YOUR ASSIGNMENT: Word for word, copy the entire listing below, but do not carry over any pictures.

───── SOURCE INFORMATION ─────

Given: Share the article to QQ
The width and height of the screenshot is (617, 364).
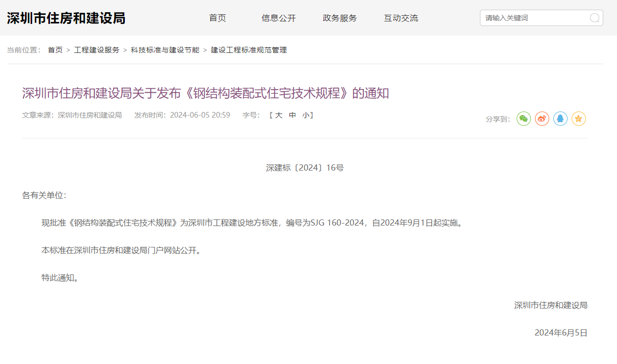Looking at the screenshot, I should pyautogui.click(x=560, y=119).
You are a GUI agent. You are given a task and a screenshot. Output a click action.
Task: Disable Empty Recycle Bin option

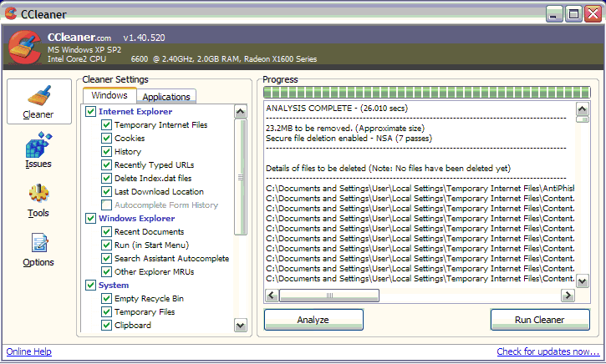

─────

REPLY:
Given: Share the article to QQ
The width and height of the screenshot is (617, 364).
Looking at the screenshot, I should pyautogui.click(x=560, y=119).
You are a GUI agent. You are given a task and a screenshot. Output a click action.
Task: Disable Empty Recycle Bin option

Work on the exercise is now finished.